The tech-laden Nasdaq-100 Technology Sector index has been battered and bruised badly in 2022, crashing nearly 36% so far thanks to multiple headwinds. But investors shouldn’t forget that there is massive growth potential in technology stocks, as companies in this sector operate in disruptive or fast-growing markets that could help shape the future.
Matterport (NASDAQ: MTTR) and Sierra Wireless (NASDAQ: SWIR) are two such technology companies that have terrific long-term potential. Let’s look at the reasons why these two stocks could go parabolic, with their stock charts bending upward like the right side of a parabolic curve.
Matterport stock has been brutally hammered on the market in 2022, dropping 80% as investors have panicked at the slowdown in the company’s growth rate.
In the first quarter of 2022, Matterport’s revenue increased just 6% year over year to $28.5 million. The company also reported an increase in its adjusted net loss to $0.10 per share, from $0.01 per share in the prior-year period. Though the company’s results exceeded expectations, the weak year-over-year comparisons spooked investors, as Matterport operates in a fast-growing industry that has massive long-term potential.
Matterport’s hardware and software solutions enable customers to create digital twins of real-world objects. Digital twins are precise three-dimensional (3D) virtual representations of physical objects in the real world. They may be anything, such as an airplane, a factory, a car, or real estate. The digital twins of these real-world objects not only help their operators analyze actual performances but also assist in predicting how the objects could perform in the future with the help of sensors attached to the objects.
Not surprisingly, the demand for digital twins is expected to jump big time in the long run. According to Mordor Intelligence, the global digital twin market could generate $61 billion in revenue by 2027 as compared to $10 billion last year. So, investors shouldn’t be writing off Matterport based on its near-term performance, especially considering that the company is setting itself up to take advantage of a huge end-market opportunity with its variety of solutions.
Matterport has a wide range of offerings, from free smartphone applications and mounts for smartphones to 360-degree cameras and 3D cameras. It also provides professional services to capture 3D spaces for businesses spread across various industries such as real estate, retail, architecture, engineering, and facility management, among others.
More importantly, Matterport’s offerings are in solid demand, as evident from the terrific growth in its subscriber base.
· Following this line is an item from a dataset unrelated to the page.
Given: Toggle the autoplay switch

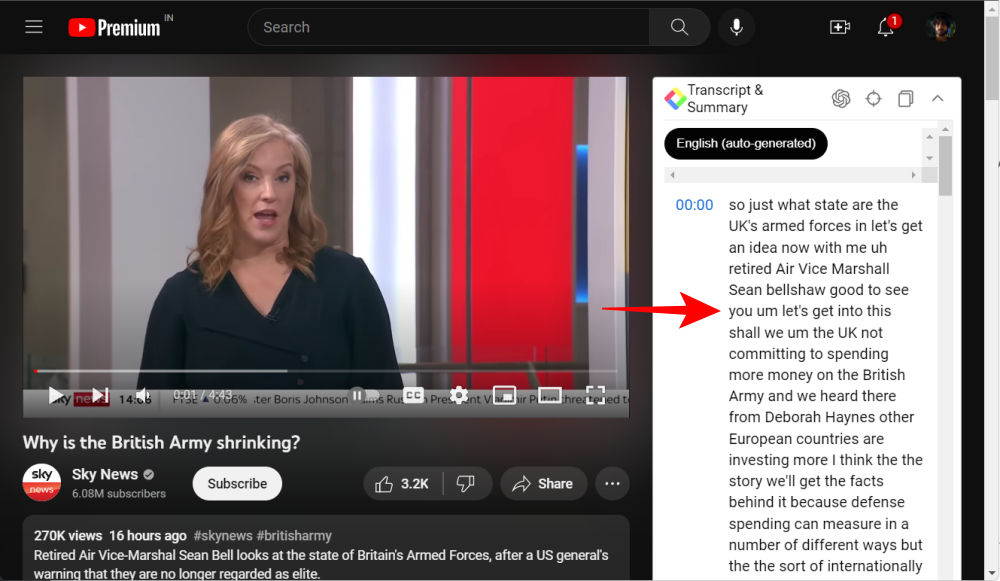Looking at the screenshot, I should click(x=364, y=395).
The company had 562,000 subscribers at the end of the first quarter, up 70% over the prior year. Though paid subscribers numbered only 58,000, it is worth noting that Matterport is witnessing an improvement in its free-to-paid conversion rates over the past year.
What’s more, the company is building a sustainable stream of revenue, which is evident from the growth of its subscriber business. Matterport’s subscription revenue had increased 24% year over year in the first quarter to $17.1 million and accounted for 60% of the company’s top line. The company expects its subscription revenue to increase between 31% and 34% this year, and it won’t be surprising to see it sustain such impressive growth in the long run thanks to the fast-growing market it is serving.
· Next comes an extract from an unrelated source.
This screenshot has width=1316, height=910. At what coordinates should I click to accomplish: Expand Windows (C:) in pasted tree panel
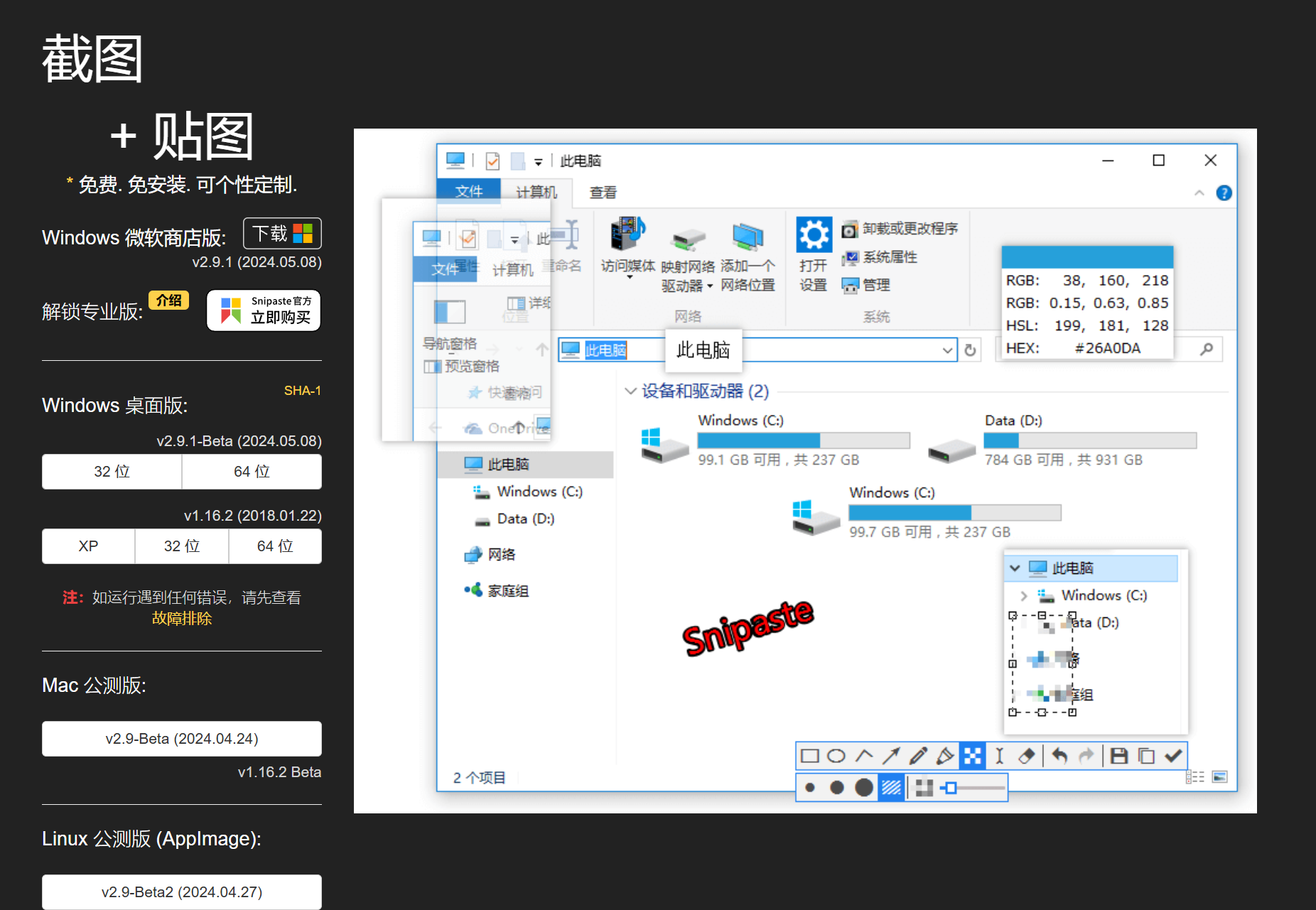click(x=1023, y=595)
Not surprisingly, Matterport’s earnings are expected to increase at an annual pace of 26% for the next five years. That’s why investors looking to buy a potential growth stock on the cheap right now should take a closer look at Matterport since it could go parabolic thanks to the digital twin market.
2. Sierra Wireless
Sierra Wireless sells chips that power Internet of Things (IoT) applications. The company’s terrific results in recent quarters have helped Sierra stock fly higher amid the broader stock market sell-off.
Shares of the chipmaker have gained 20% this year. The stock remains dirt cheap despite these gains, as evident from its price-to-sales ratio of 1.5, which is lower than the S&P 500‘s multiple of 2.35. Buying Sierra stock at its current valuation looks like a no-brainer given the pace of its growth.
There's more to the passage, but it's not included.